Records contained in a dataset:
§ §

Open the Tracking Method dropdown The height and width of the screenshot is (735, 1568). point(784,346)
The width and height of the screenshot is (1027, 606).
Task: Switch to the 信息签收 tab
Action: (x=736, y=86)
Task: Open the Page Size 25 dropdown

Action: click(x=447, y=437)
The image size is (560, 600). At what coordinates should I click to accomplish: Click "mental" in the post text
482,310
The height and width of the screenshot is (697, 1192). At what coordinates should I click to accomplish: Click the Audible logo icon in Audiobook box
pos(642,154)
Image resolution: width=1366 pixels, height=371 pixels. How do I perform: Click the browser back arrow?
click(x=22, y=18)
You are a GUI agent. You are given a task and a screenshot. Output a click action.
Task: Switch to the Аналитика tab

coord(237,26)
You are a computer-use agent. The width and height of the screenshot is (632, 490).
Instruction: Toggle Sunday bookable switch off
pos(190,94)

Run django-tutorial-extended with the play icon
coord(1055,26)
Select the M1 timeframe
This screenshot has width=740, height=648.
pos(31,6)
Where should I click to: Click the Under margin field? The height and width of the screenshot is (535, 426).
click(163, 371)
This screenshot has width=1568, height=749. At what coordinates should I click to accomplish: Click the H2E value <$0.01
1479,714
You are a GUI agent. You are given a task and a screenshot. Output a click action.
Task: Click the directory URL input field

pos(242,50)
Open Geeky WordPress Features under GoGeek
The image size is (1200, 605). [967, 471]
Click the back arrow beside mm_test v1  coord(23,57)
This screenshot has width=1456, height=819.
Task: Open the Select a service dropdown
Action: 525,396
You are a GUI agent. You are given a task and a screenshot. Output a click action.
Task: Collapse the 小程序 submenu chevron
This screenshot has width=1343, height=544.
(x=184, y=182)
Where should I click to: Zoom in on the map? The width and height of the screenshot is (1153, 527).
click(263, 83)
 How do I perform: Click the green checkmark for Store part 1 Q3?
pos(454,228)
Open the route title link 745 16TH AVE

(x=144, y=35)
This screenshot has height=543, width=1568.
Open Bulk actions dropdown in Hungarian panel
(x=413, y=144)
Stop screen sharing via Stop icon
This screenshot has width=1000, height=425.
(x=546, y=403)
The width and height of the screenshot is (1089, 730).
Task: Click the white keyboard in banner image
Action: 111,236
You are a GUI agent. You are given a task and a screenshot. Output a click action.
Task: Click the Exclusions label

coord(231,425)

§ §

Problem: Give the rows above as a Markdown table with the columns Num and Line, one line of text per table row with its number, leaving out blank lines.

Written reply:
| Num | Line |
|---|---|
| 1 | Open the Tracking Method dropdown The height and width of the screenshot is (735, 1568). point(784,346) |
| 2 | The width and height of the screenshot is (1027, 606). |
| 3 | Task: Switch to the 信息签收 tab |
| 4 | Action: (x=736, y=86) |
| 5 | Task: Open the Page Size 25 dropdown |
| 6 | Action: click(x=447, y=437) |
| 7 | The image size is (560, 600). At what coordinates should I click to accomplish: Click "mental" in the post text |
| 8 | 482,310 |
| 9 | The height and width of the screenshot is (697, 1192). At what coordinates should I click to accomplish: Click the Audible logo icon in Audiobook box |
| 10 | pos(642,154) |
| 11 | Image resolution: width=1366 pixels, height=371 pixels. How do I perform: Click the browser back arrow? |
| 12 | click(x=22, y=18) |
| 13 | You are a GUI agent. You are given a task and a screenshot. Output a click action. |
| 14 | Task: Switch to the Аналитика tab |
| 15 | coord(237,26) |
| 16 | You are a computer-use agent. The width and height of the screenshot is (632, 490). |
| 17 | Instruction: Toggle Sunday bookable switch off |
| 18 | pos(190,94) |
| 19 | Run django-tutorial-extended with the play icon |
| 20 | coord(1055,26) |
| 21 | Select the M1 timeframe |
| 22 | This screenshot has width=740, height=648. |
| 23 | pos(31,6) |
| 24 | Where should I click to: Click the Under margin field? The height and width of the screenshot is (535, 426). |
| 25 | click(163, 371) |
| 26 | This screenshot has width=1568, height=749. At what coordinates should I click to accomplish: Click the H2E value <$0.01 |
| 27 | 1479,714 |
| 28 | You are a GUI agent. You are given a task and a screenshot. Output a click action. |
| 29 | Task: Click the directory URL input field |
| 30 | pos(242,50) |
| 31 | Open Geeky WordPress Features under GoGeek |
| 32 | The image size is (1200, 605). [967, 471] |
| 33 | Click the back arrow beside mm_test v1  coord(23,57) |
| 34 | This screenshot has width=1456, height=819. |
| 35 | Task: Open the Select a service dropdown |
| 36 | Action: 525,396 |
| 37 | You are a GUI agent. You are given a task and a screenshot. Output a click action. |
| 38 | Task: Collapse the 小程序 submenu chevron |
| 39 | This screenshot has width=1343, height=544. |
| 40 | (x=184, y=182) |
| 41 | Where should I click to: Zoom in on the map? The width and height of the screenshot is (1153, 527). |
| 42 | click(263, 83) |
| 43 |  How do I perform: Click the green checkmark for Store part 1 Q3? |
| 44 | pos(454,228) |
| 45 | Open the route title link 745 16TH AVE |
| 46 | (x=144, y=35) |
| 47 | This screenshot has height=543, width=1568. |
| 48 | Open Bulk actions dropdown in Hungarian panel |
| 49 | (x=413, y=144) |
| 50 | Stop screen sharing via Stop icon |
| 51 | This screenshot has width=1000, height=425. |
| 52 | (x=546, y=403) |
| 53 | The width and height of the screenshot is (1089, 730). |
| 54 | Task: Click the white keyboard in banner image |
| 55 | Action: 111,236 |
| 56 | You are a GUI agent. You are given a task and a screenshot. Output a click action. |
| 57 | Task: Click the Exclusions label |
| 58 | coord(231,425) |